## Problem statement:
Search the data for the string "left" and copy each line in which it appears.

(Collected data entries)
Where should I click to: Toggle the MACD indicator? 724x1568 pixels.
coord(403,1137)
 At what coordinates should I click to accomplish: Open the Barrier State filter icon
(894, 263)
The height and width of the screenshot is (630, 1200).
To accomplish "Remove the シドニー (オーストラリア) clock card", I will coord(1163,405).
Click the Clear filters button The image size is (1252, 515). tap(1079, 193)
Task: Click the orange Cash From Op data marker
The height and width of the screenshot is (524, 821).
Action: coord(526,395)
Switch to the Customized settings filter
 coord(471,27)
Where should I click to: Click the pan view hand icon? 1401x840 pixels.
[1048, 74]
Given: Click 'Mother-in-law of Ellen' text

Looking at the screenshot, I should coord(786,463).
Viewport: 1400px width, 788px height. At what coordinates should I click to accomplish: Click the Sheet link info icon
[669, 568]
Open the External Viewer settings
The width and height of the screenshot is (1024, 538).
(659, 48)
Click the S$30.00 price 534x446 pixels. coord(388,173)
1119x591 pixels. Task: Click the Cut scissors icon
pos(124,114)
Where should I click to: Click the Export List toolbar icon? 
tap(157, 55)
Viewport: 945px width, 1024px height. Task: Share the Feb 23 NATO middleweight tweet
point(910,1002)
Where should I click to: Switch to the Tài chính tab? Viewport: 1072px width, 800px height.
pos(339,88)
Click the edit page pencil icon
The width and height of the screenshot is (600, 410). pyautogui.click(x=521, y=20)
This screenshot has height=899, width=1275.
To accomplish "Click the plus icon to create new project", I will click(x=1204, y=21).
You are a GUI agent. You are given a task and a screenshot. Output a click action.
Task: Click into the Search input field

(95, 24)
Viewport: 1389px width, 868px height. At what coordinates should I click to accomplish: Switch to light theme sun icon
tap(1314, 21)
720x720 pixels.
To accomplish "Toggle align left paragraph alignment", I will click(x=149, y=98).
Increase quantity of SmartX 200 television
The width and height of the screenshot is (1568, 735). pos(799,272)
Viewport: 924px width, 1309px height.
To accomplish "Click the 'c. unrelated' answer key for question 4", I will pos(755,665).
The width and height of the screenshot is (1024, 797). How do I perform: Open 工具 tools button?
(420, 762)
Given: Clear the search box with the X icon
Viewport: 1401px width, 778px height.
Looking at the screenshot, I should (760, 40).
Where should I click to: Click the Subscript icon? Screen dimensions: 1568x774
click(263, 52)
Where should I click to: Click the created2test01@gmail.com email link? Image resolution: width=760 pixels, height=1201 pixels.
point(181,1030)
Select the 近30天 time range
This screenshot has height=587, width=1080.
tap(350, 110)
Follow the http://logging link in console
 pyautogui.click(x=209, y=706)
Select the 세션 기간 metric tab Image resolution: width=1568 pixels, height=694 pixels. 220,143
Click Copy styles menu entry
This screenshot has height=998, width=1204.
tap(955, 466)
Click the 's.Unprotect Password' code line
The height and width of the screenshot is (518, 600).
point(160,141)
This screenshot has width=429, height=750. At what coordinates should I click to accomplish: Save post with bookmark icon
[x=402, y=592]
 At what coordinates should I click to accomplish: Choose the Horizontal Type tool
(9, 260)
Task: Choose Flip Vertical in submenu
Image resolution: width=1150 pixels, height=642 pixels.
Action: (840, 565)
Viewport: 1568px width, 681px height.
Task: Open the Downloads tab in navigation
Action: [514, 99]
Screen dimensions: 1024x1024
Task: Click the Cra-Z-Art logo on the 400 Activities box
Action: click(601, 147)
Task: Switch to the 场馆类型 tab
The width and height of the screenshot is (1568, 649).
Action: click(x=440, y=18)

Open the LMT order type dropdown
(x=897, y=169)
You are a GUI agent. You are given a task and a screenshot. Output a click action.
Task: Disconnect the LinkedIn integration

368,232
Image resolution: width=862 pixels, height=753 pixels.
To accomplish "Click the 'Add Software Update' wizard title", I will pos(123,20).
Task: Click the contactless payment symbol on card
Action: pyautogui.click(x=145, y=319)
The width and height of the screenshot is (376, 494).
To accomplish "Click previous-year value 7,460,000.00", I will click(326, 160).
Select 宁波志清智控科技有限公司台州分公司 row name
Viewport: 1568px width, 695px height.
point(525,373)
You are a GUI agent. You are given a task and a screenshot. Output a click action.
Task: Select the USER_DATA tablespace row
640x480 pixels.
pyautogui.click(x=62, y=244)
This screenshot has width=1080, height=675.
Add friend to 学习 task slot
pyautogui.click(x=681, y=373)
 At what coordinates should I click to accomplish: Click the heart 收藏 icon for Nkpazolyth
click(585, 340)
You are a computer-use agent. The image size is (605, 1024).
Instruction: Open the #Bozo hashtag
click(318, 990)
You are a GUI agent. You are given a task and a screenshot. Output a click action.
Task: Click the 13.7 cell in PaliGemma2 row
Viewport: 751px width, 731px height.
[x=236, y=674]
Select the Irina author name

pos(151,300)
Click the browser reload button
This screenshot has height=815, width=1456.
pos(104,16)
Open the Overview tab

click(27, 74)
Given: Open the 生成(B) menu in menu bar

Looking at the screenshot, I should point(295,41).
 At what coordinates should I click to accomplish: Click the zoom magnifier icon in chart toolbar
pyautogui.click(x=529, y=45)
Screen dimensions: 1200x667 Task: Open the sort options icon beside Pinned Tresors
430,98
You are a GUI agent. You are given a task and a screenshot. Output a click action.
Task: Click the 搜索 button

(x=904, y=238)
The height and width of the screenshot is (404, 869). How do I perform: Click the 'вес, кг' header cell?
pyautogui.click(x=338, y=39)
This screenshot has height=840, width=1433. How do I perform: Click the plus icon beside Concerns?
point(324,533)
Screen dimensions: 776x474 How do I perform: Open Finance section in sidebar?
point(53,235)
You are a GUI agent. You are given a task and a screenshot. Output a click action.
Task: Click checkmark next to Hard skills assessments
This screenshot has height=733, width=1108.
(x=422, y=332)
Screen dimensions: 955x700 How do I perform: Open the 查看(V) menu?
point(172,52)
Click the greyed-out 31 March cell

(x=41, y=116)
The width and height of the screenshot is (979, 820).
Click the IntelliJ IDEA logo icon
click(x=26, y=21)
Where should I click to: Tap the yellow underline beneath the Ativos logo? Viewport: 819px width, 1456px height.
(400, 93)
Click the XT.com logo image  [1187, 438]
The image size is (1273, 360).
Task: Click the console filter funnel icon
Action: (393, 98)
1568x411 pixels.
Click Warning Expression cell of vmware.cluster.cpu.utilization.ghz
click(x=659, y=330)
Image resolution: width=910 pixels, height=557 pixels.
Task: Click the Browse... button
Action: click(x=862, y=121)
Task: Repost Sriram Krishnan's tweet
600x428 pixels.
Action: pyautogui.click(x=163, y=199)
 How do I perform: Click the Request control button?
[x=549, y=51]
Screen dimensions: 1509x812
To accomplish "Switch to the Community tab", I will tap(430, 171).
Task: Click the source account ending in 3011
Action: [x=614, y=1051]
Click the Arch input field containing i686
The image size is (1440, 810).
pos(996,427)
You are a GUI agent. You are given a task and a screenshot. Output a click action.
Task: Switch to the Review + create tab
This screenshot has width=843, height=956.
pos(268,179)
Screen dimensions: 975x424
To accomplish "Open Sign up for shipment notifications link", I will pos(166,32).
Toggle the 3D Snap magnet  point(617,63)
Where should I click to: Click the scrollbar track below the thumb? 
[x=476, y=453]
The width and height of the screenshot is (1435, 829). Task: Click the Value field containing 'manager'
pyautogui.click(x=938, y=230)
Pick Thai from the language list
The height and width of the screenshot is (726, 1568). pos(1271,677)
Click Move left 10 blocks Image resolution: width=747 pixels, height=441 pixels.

## Exercise response:
To accomplish "Toggle align left paragraph alignment", I will click(x=149, y=98).
Click Move left 10 blocks Image resolution: width=747 pixels, height=441 pixels.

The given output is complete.